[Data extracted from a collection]

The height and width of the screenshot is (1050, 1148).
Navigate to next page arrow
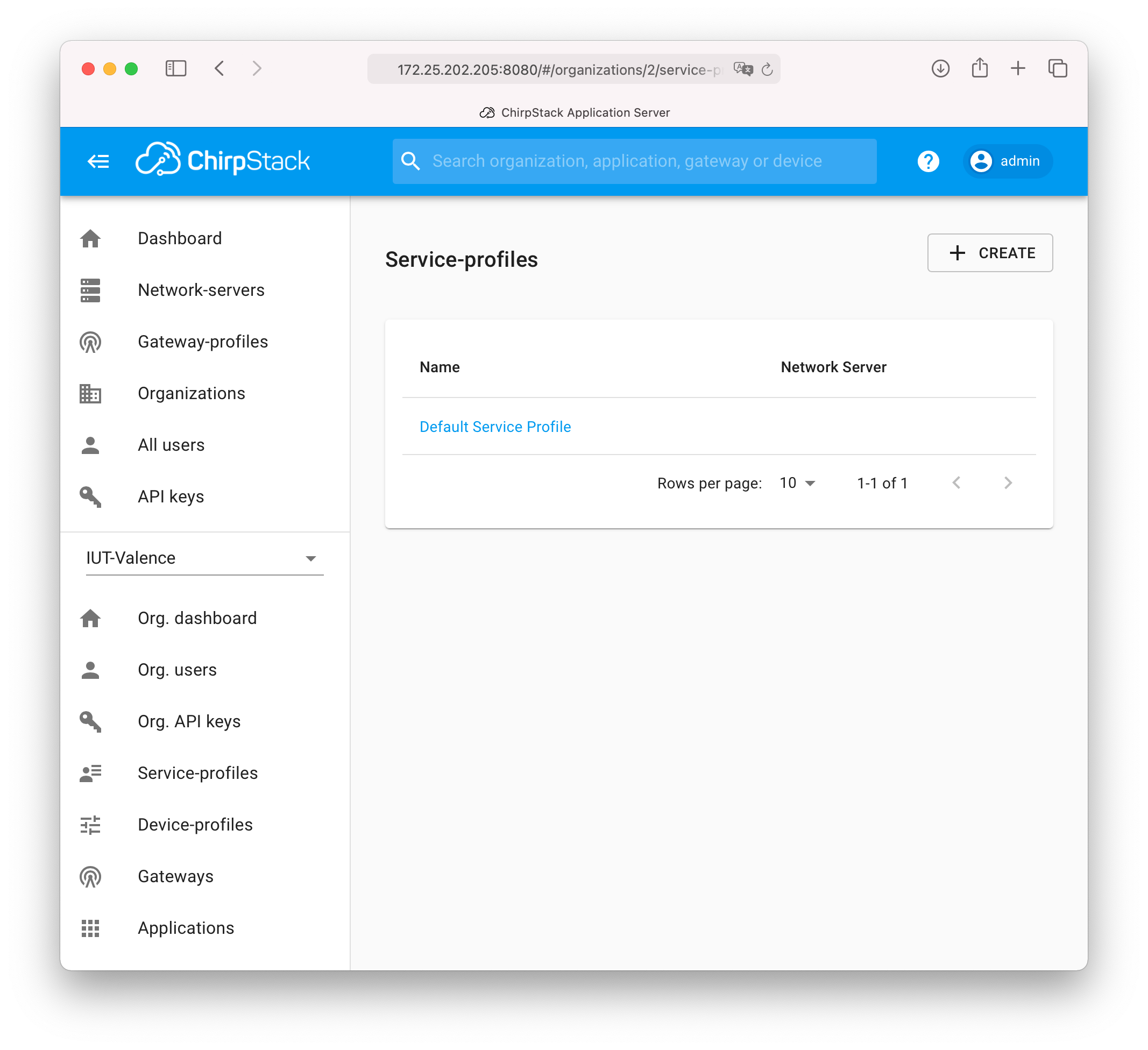(x=1008, y=484)
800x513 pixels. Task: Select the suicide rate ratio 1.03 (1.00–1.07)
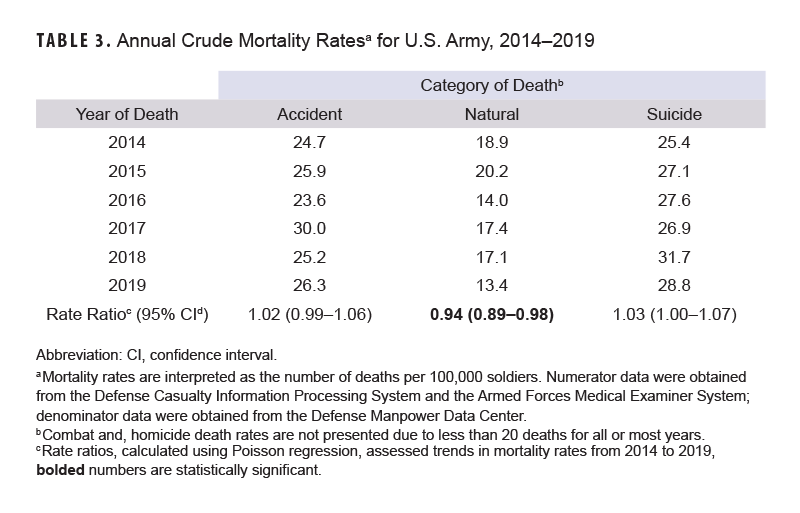click(674, 315)
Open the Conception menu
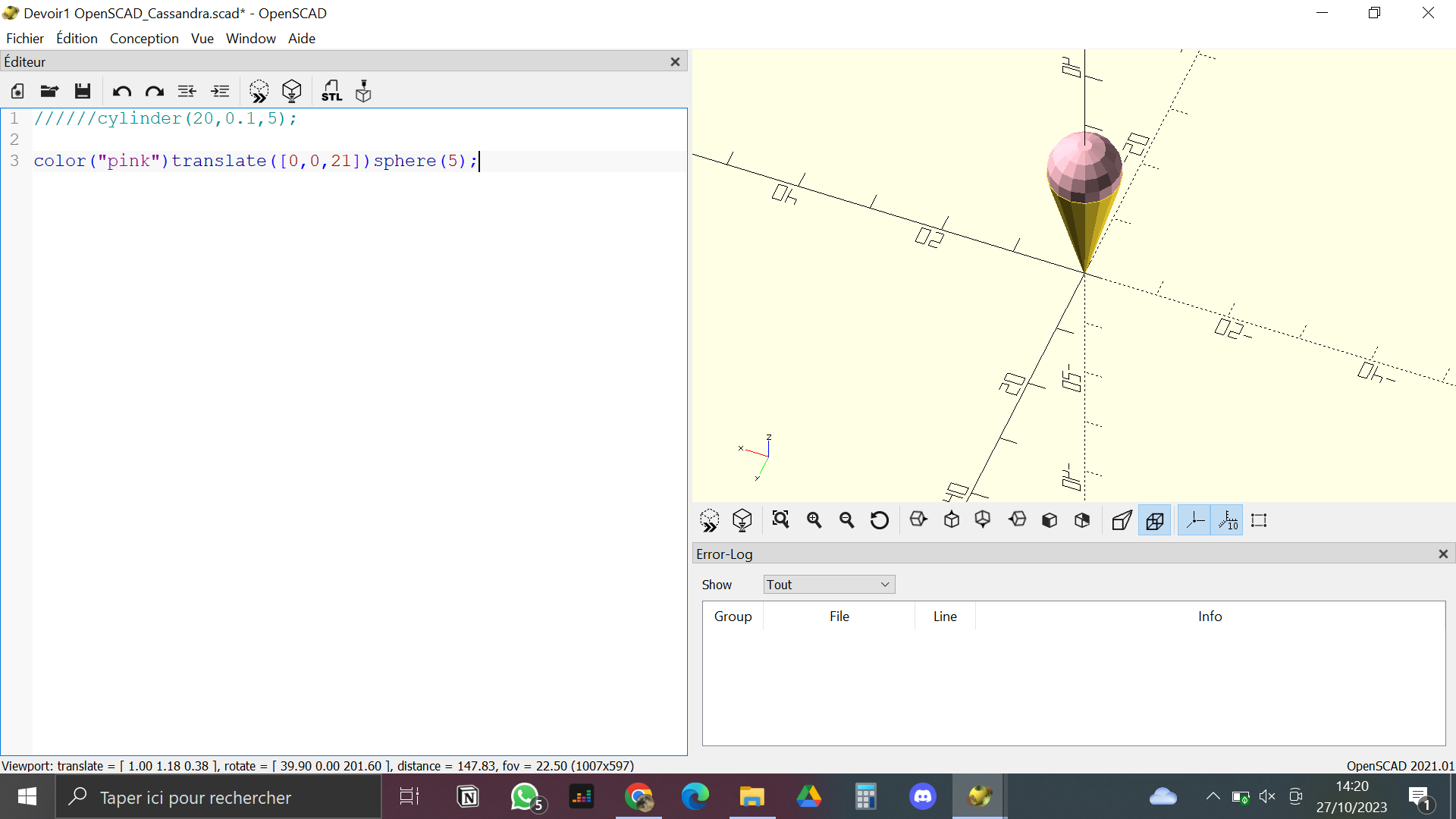1456x819 pixels. tap(143, 38)
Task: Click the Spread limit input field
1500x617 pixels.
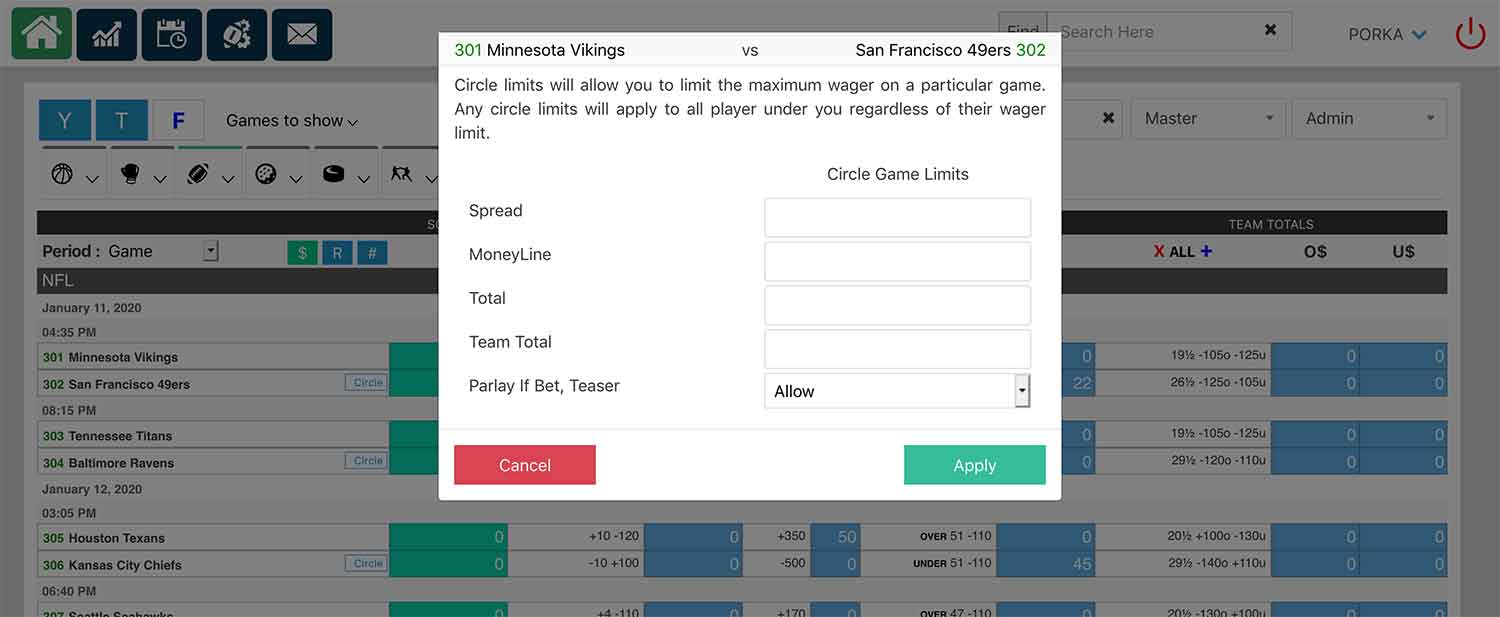Action: (x=897, y=217)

*To do:* Repeat each entry precisely as it appears. Leave the pictures out.

*Response below:*
The height and width of the screenshot is (1050, 1148).
Navigate to next page arrow
(x=1008, y=484)
800x513 pixels. Task: Select the suicide rate ratio 1.03 (1.00–1.07)
click(674, 315)
Open the Conception menu
1456x819 pixels. tap(143, 38)
Task: Click the Spread limit input field
1500x617 pixels.
Action: (x=897, y=217)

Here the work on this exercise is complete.